Ozaneide explicou mais: sua associação é formada por pouco mais de 500 pessoas, a maioria mulheres e, dessas, 32 que não sabiam escrever. Além de plantar, colher, beneficiar frutas e comercializar os produtos, inclusive artesanato, elas também tinham um espaço no dia reservado para aprenderem a ler e escrever. Conseguiram. É disso que se trata.
“A agroecologia, como modelo de produção, é entendida como um processo social dinâmico, localmente referenciado, adaptado aos valores culturais, históricos e aos modos de vida dos diferentes grupos sociais, étnicos e/ou raciais. Não se trata, portanto, de uma nova onda associada ao movimento ambientalista, mas de um novo enfoque para o desenvolvimento rural sustentável em todas as suas dimensões”, segundo o livro “Agroecologia, um novo caminho para a extensão rural sustentável” (Ed. Garamond que pesquei aqui na minha estante.
Ozaneide foi aplaudida pela plateia em pé quando terminou sua apresentação com uma frase de um anônimo que diz o seguinte: “Se a mulher e o homem do campo não plantam, a cidade não janta”.
“Velho Chico” tem estreia prevista para a próxima segunda-feira.
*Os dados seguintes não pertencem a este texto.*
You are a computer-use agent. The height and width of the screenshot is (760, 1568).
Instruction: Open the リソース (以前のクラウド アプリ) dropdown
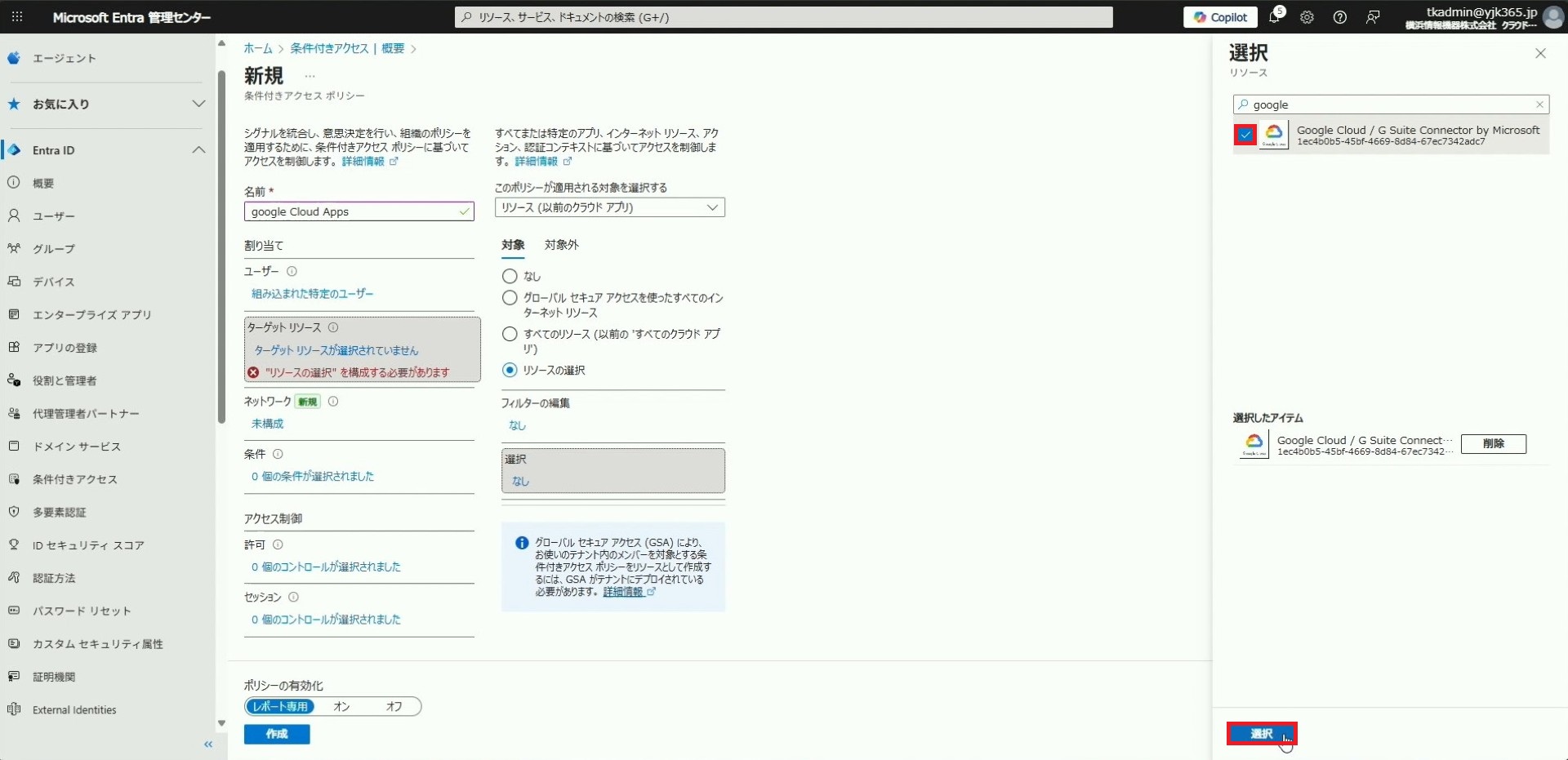point(609,207)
Entre tramas de amor, traições e reencontros que carregam todas as novelas, ela vai contar a história de um rio brasileiro que pede socorro.
E assim, o Velho Chico real tem merecido, no fim das contas, mais atenção das câmeras do que dos governantes. Em “5X Chico – O Velho e sua Gente” , o longa documentário dirigido por cinco diretores que estreou ano passado, as privações dos ribeirinhos também são tema constante.